── SUPPLIED RECORDS
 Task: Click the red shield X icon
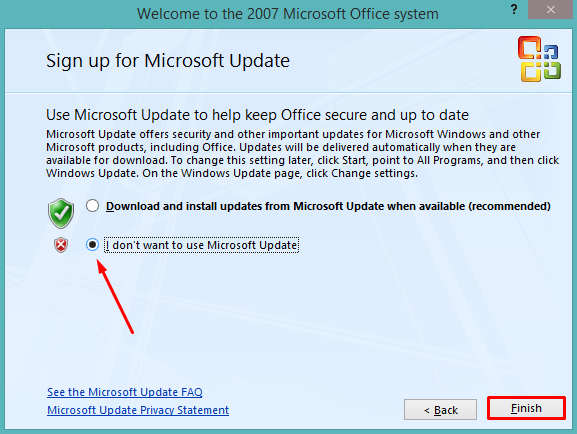click(x=61, y=245)
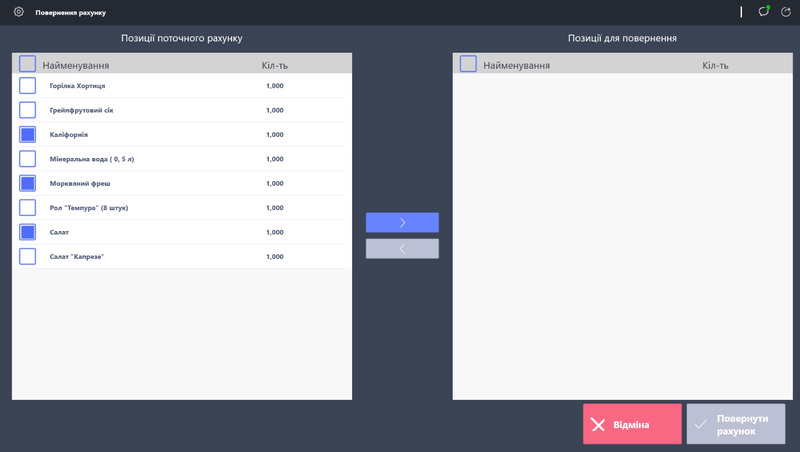Click Найменування header in left table

pyautogui.click(x=76, y=66)
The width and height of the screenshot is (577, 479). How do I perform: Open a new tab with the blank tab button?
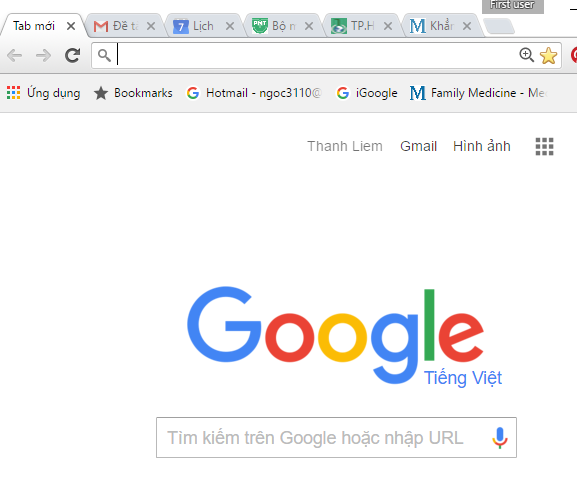[499, 26]
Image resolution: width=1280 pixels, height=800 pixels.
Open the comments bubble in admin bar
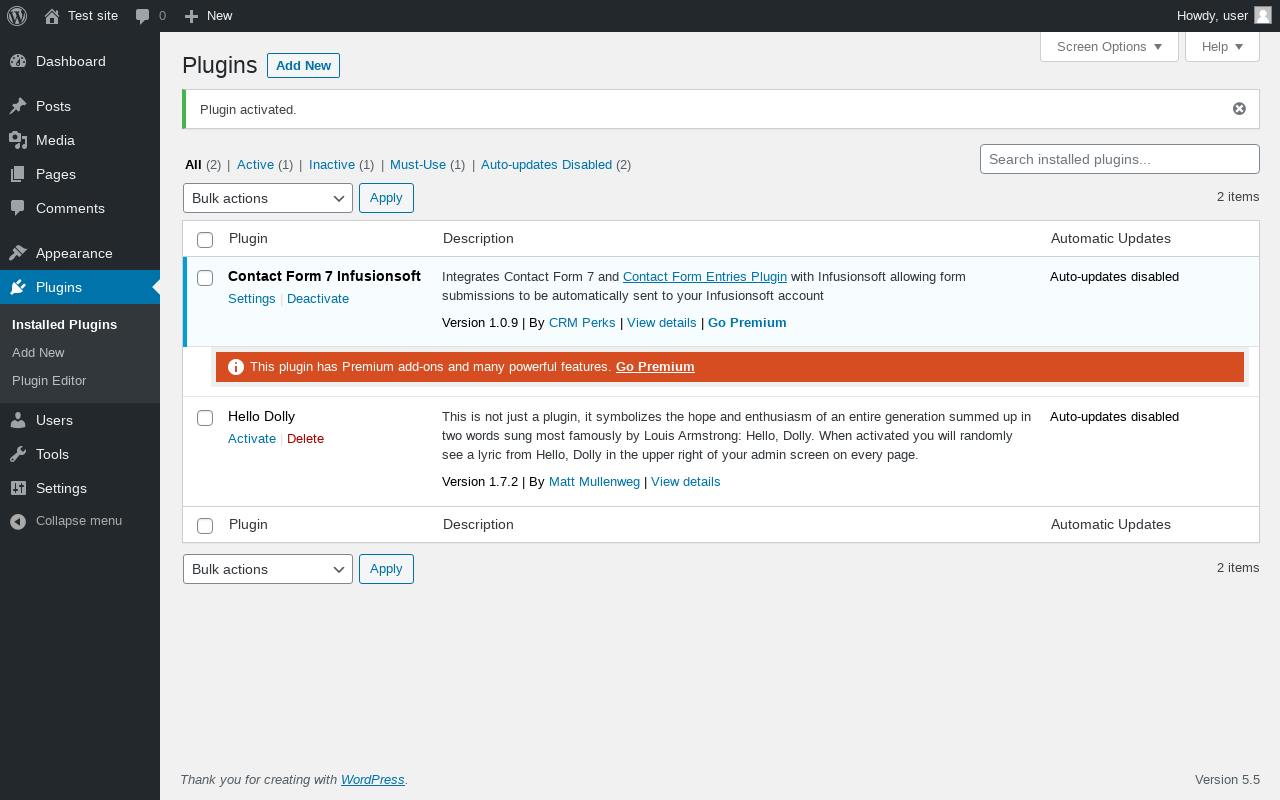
────
_REQUIRED ACTION_
For this exercise, return the material word for word and drop each image.

_ANSWER SECTION_
 Task: Click the red shield X icon
click(x=61, y=245)
Click Найменування header in left table

pyautogui.click(x=76, y=66)
The width and height of the screenshot is (577, 479). How do I perform: Open a new tab with the blank tab button?
[499, 26]
Image resolution: width=1280 pixels, height=800 pixels.
Open the comments bubble in admin bar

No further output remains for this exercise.